The implication: investing in framework architecture has compounding returns beyond development velocity. The patterns become a reusable vocabulary that accelerates product architecture decisions. A team that has built and refined a validation gate pattern for their development workflow does not need to design a confidence gate for their AI engine from scratch -- they already have one.
What Was Missed
No new unit tests were written. The feature relied on the existing 197-test suite for regression verification. The goal profile, validated recommendation, and recommendation memory types all deserve dedicated tests. This was deferred as technical debt.

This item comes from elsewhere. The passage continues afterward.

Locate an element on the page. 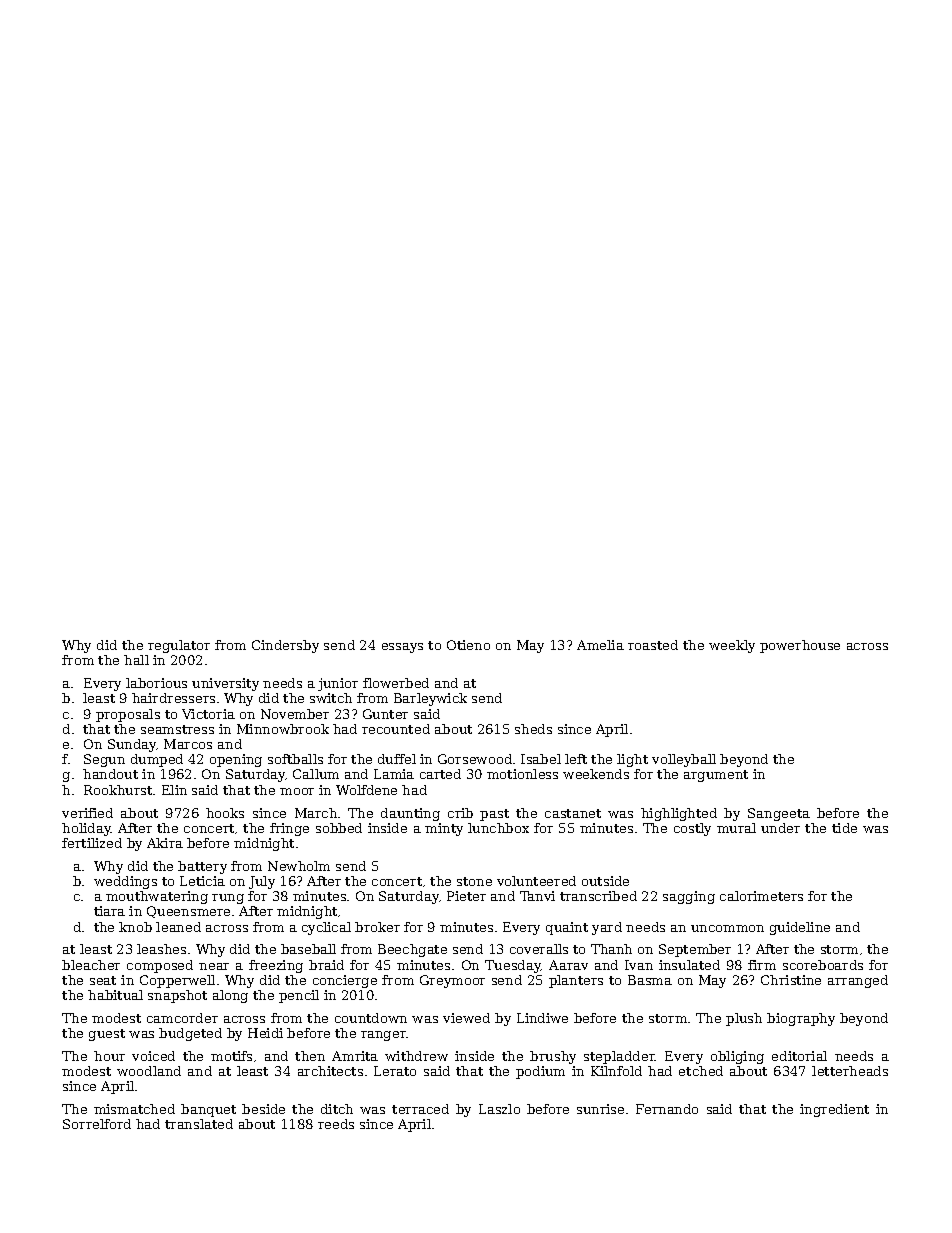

Adapters were coded from memory, not from reading existing types. The NutritionPlan naming error came from assuming a type name that did not match the actual codebase. The adapter extraction should have started by reading the existing type definitions.
Key Takeaways
- PM framework pattern reuse is the dominant accelerator for architectural work. The AI engine was designed in 15 minutes because every layer had a proven analog. The framework is not just a development workflow -- it is a pattern library that compounds across features.
- 45% cache hit rate on an architectural enhancement shows the cache works beyond screen refactors. Cross-domain pattern reuse (PM framework to AI engine) validates the L2 shared cache design.
- Scope expansion during PRD review was absorbed without rework. The adapter pattern was flexible enough to accommodate goal-aware intelligence as a mid-session addition. Good architecture absorbs requirement changes.
- The line between "how we build" and "what we build" blurred. The same architectural principles that make the PM framework self-improving now make the AI engine self-improving. This convergence was not planned -- it emerged from pattern reuse.